As if Americans on employer-based health plans didn’t face enough obstacles in trying to obtain reasonably priced healthcare.

The inconvenient truth is that many participants on ERISA self-funded health plans, ones who are often already paying high premiums and deductibles, have unknowingly fallen victim to the ethically questionable – although not technically outlawed -- practice of cross-plan offsetting over the years. In fact, only very recently, as in the past several months, has there been heightened awareness of the adverse effects of cross-plan offsetting on unsuspecting American plan participants.

First, a quick primer on cross-plan offsetting:

There are times when a given health plan erroneously overpays a provider for a service rendered. Perhaps because of a human or AI-induced oversight or timing snafu or minor typo, the plan will pay the full charge when it should have paid the claim based on the (lower) usual and customary or maximum allowable charge, per the plan document. Whatever the source of the erroneous payment might have been, the provider now has the extra funds (this could be thousands of dollars) and, by law, does not have to refund the plan. And they almost never do. It sounds like an inequitable practice, but, as long as the provider did not receive more than the billed charges, it’s entirely legal. Plans have no legal recourse and are often left with no choice but to close the file.  

Naturally, the plan’s respective TPA that administered the claim feels that the provider owes it money. In some cases, said TPA tries to recoup the excess funds by not paying that same provider the full amount due for a plan participant’s claim on another one of its plans. Yes, this is a blatant breach of their fiduciary duties.

But most importantly, the end result is that the participant on this second plan, through no fault of their own, will see their claim denied by reading a cryptically written note on their explanation of benefits; the TPA is trying to exact revenge on the provider, but it is the hard-working, often cash-strapped participant – one with zero knowledge of the overpayment backstory -- who gets shortchanged by either getting balance billed for the erroneously offset claims or having to pay a hefty out-of-pocket amount for services rendered.
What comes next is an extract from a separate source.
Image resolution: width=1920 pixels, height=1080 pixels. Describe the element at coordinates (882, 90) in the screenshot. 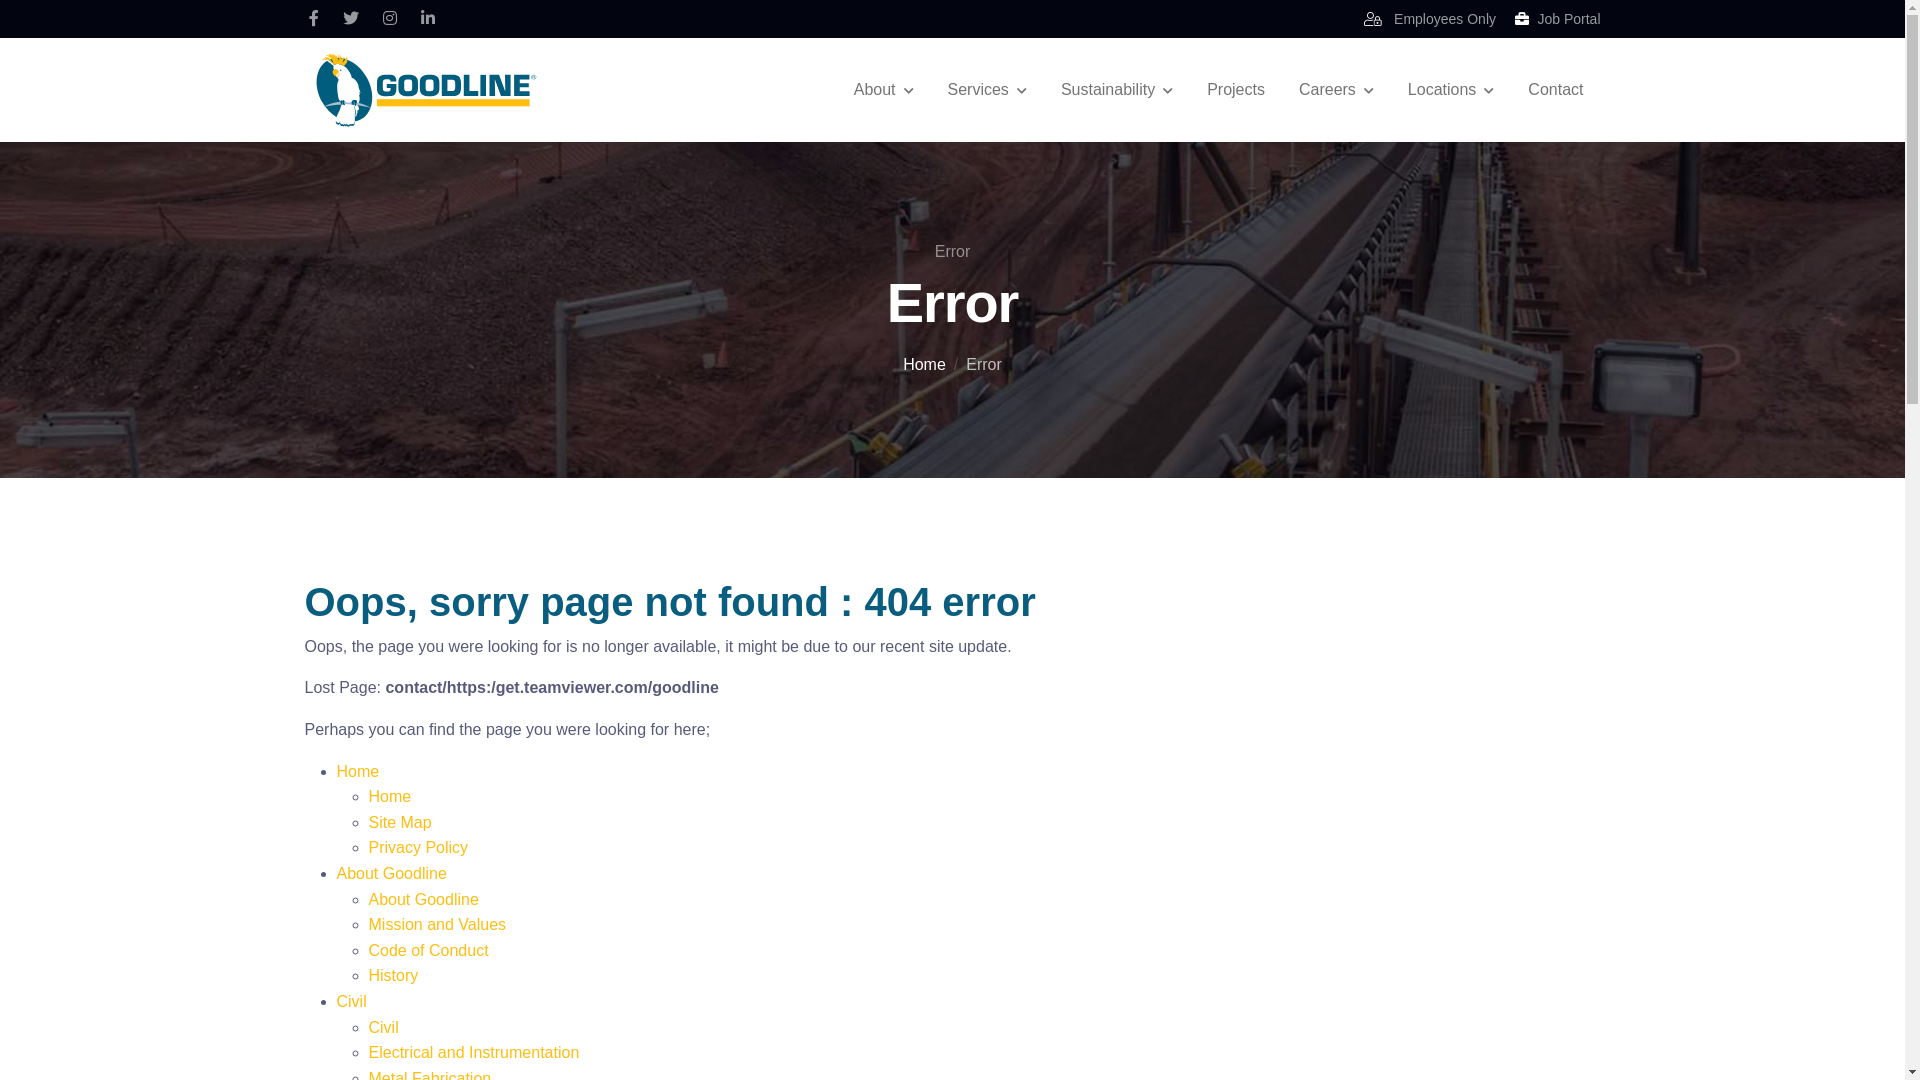

I see `'About'` at that location.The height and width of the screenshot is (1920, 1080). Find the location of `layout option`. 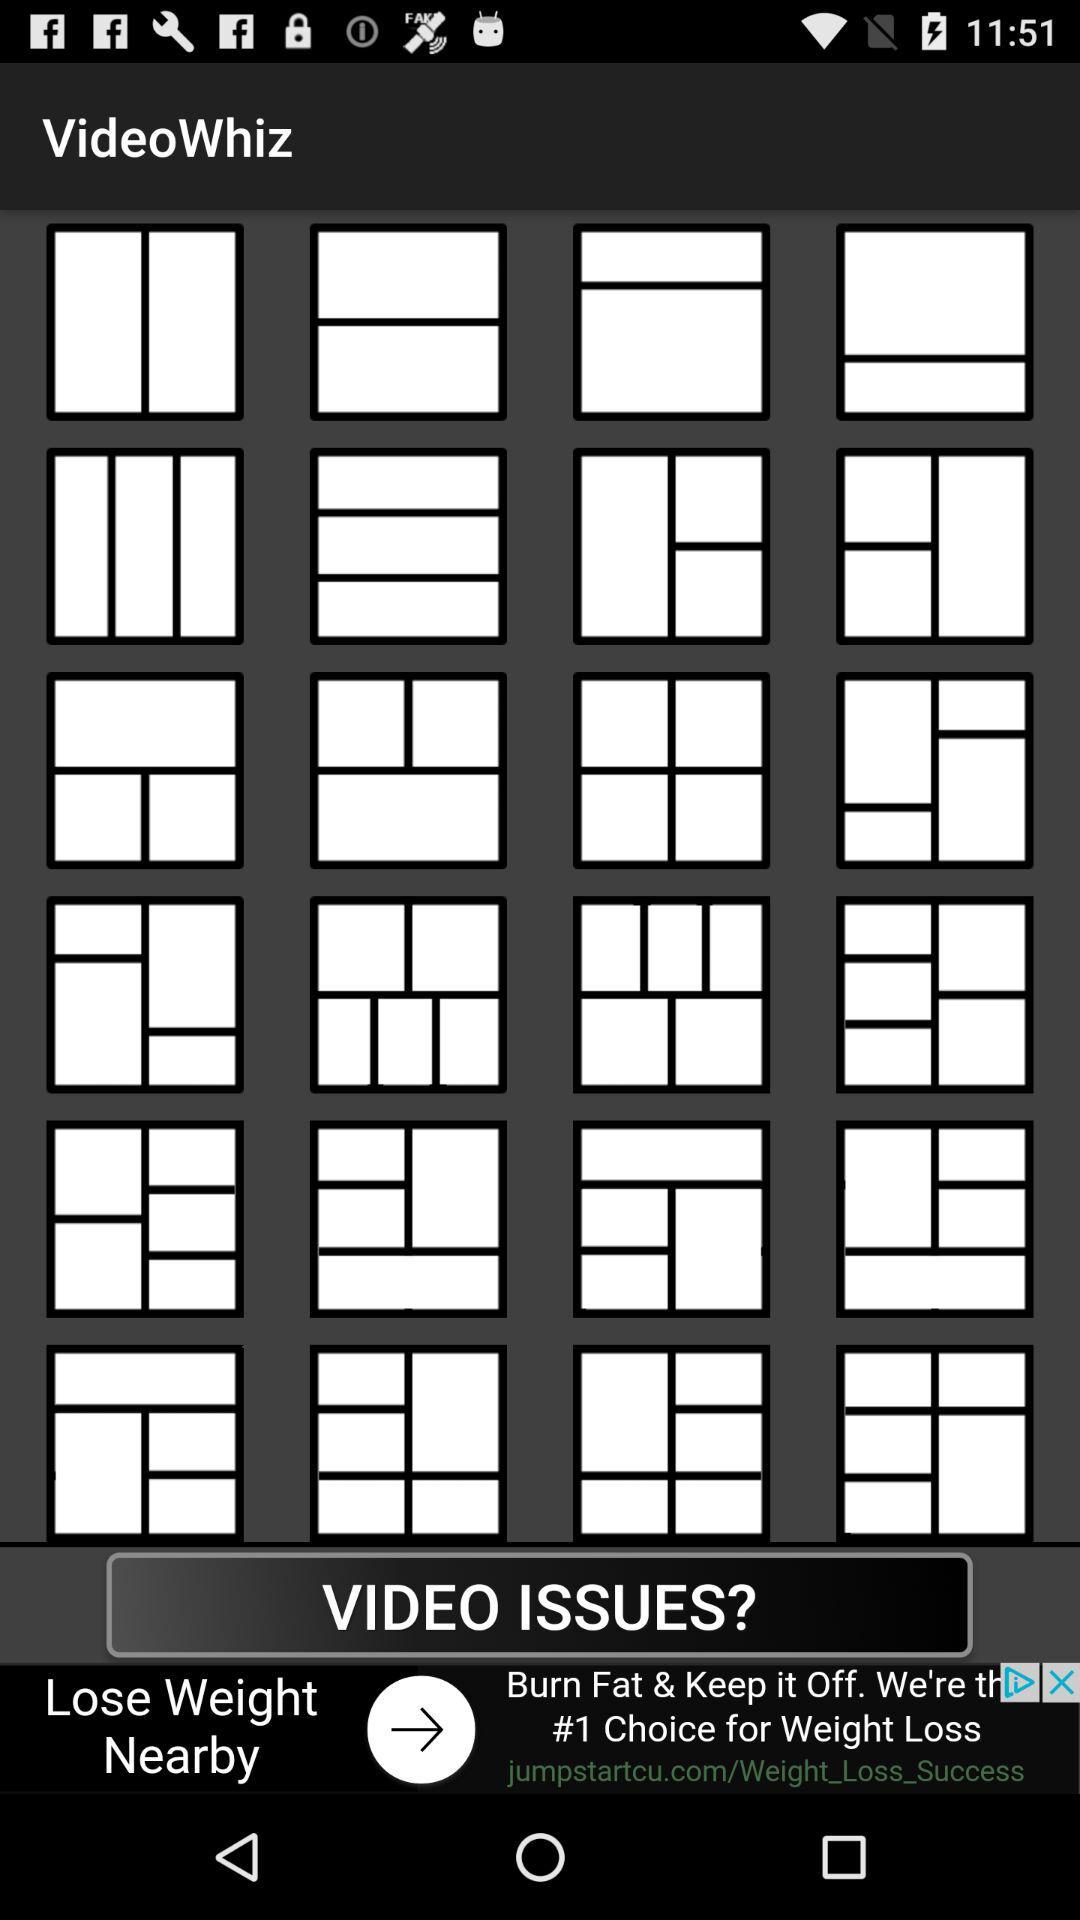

Many TPAs have been engaging in cross-plan offsetting for years, but this past fall, one in particular, EmblemHealth Inc., a New York-based insurer and TPA of ERISA group health plans, was caught red-handed and made an example of for all the world to see. On September 29, the Department of Labor (DOL) entered into a settlement agreement with EmblemHealth Inc., resolving claims that the company violated its fiduciary duties under federal law by engaging in cross-plan offsetting to recover alleged overpayments. The DOL’s Employee Benefits Security Administration (EBSA) submitted that Emblem benefitted by wrongfully keeping money from one health plan for a debt owed by another health plan.

So, what were the repercussions for Emblem? Per the terms of the settlement, Emblem pledged to no longer practice cross-plan offsetting and modify its policies, procedures, and practices accordingly no later than January 1, 2024, or as soon as reasonably possible for insured plans prospectively. That the DOL essentially gave Emblem a three-month deadline is noteworthy. Traditionally, the DOL is known for working at a glacial pace in adjudicating matters. But not this time, not when a stern dictum is in order to TPAs across the country: no longer can they get away with committing blatant violations of ERISA by using one plan’s money to take care of another’s debt under the guise of (arbitrarily) denying claims. Meanwhile, regarding retrospective corrective actions dating back to July 16, 2015, Emblem has been mandated to reimburse present and past participants and dependents whose reimbursements were reduced via cross-plan offsetting. Should Emblem not abide by the terms of this agreement, the DOL could very well take the TPA back to court.

To be clear, an untold number of other TPAs have long engaged in this practice, some possibly unaware of the legal issues caused by it. Clearly, the DOL has stepped up enforcement here and it will be interesting to see whether cross-plan offsetting continues to be a fairly commonplace practice now that Emblem has been put on notice.